I was transferred to another hospital and left alone, away from everyone I knew. As I sat in the hospital bed, not knowing if I would make it and if I even cared, it became clear to me that all the years I spent striving for achievement and Being who I thought others needed me to be was not the key to contentment. If I died, it was clear to me that most of the material possessions I had acquired would be a burden for my family to sort through, not an asset. And all the time spent hating myself because I'm not perfect? Such a waste.
What I could see so clearly then were all the things I had given up in pursuit of a false sense of dignity derived from achievements and societal approval, including time spent with loved ones , adventures in nature, a true community, serving humanity in accordance with my values and developing my spiritual beliefs. Oof, it was a gut punch when I recognized that the things I had given up to meet the demands of society's expectations and pressures were what mattered most to me.
This revelation could have been a catalytic event that sparked instant change, but it was not. The hospital referred me to the Eating Disorders Treatment Center with the recommendation that my heart needed adequate nutrition, and the center confirmed that it would not be able to sustain me with my frequency cardiac as it was. So, I went home, pushed my feelings aside, and returned to what I knew: work.
“Surprise”: it did not contribute to improving well-being.

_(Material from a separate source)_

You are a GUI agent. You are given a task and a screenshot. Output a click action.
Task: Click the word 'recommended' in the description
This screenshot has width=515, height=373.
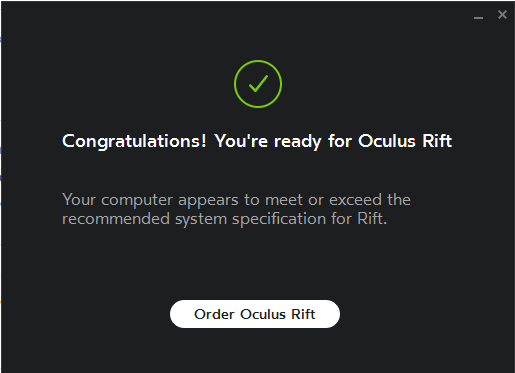(116, 219)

It would take a few more brushes with death in 2017 and 2021 for me to surrender to a new way of life, rejecting the belief that our worth is tied to our accomplishments and rejecting the perception that our worth is based on our willingness to sacrifice. ourselves for our careers.

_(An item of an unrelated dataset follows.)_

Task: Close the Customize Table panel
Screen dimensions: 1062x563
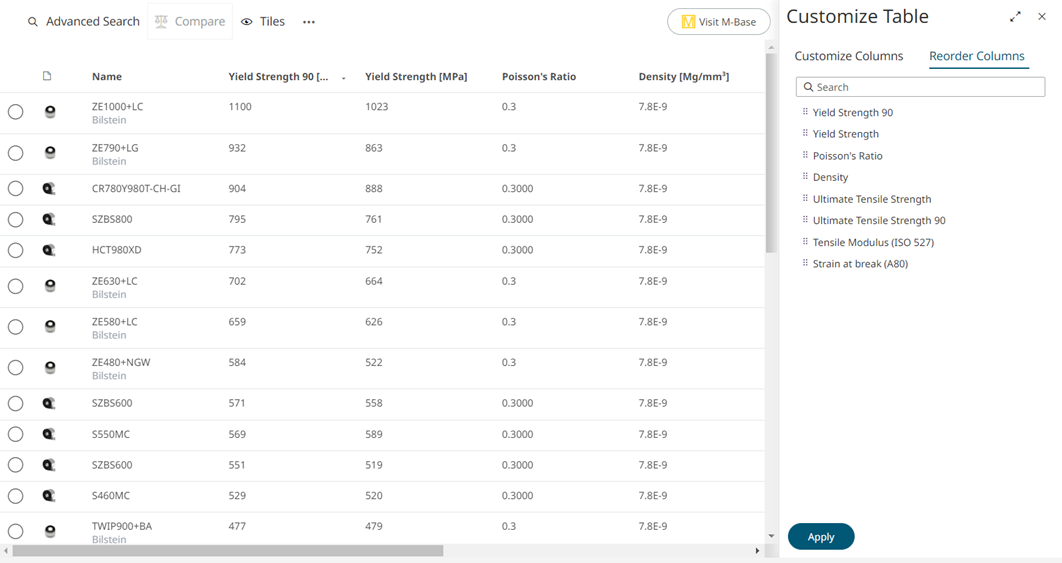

Walking the fine line with death also taught me who showed up for me and who cared about me holistically when needed, which helped me see where my attention to get l The approval of those who were not was misguided.
Walking the fine line with death taught me that working harder would not bring me more peace, happiness, or fulfillment. It wasn't going to get me any closer to feeling worthy enough, and it wasn't going to make me mentally stronger.
Do you know what happened? Self-compassion.
Throwing away what I thought was true about dignity opened up space to learn new ways of thinking. I dove into the work of Dr. Kristin Neff and discovered that cultivating tender self-compassion allowed me to heal all the years of letting myself down. Developing fierce compassion for myself has given me the tools to stand up for myself now and in the future. Self-compassion helped me see that I was worthy of a fulfilling life and true to myself all along.
I was worthy of it from the start.
These lessons came with high risk and high cost. We shouldn't have to cross the lines of death to learn them – that may leave us little time to make changes if we survive. So, I offer my journey to you in the hopes that you can apply the lessons to your own life without feeling the need to learn them the hard way: you've worked hard enough.
And in case you're wondering, no one asked me for my CV, my board scores, the number of followers on social media, how long I could hold my bladder or my marathon times on my (almost) deathbed. None of that mattered. None of that.
Remember that.
Jillian Rigert is a specialist in oral medicine and a researcher in radiation oncology.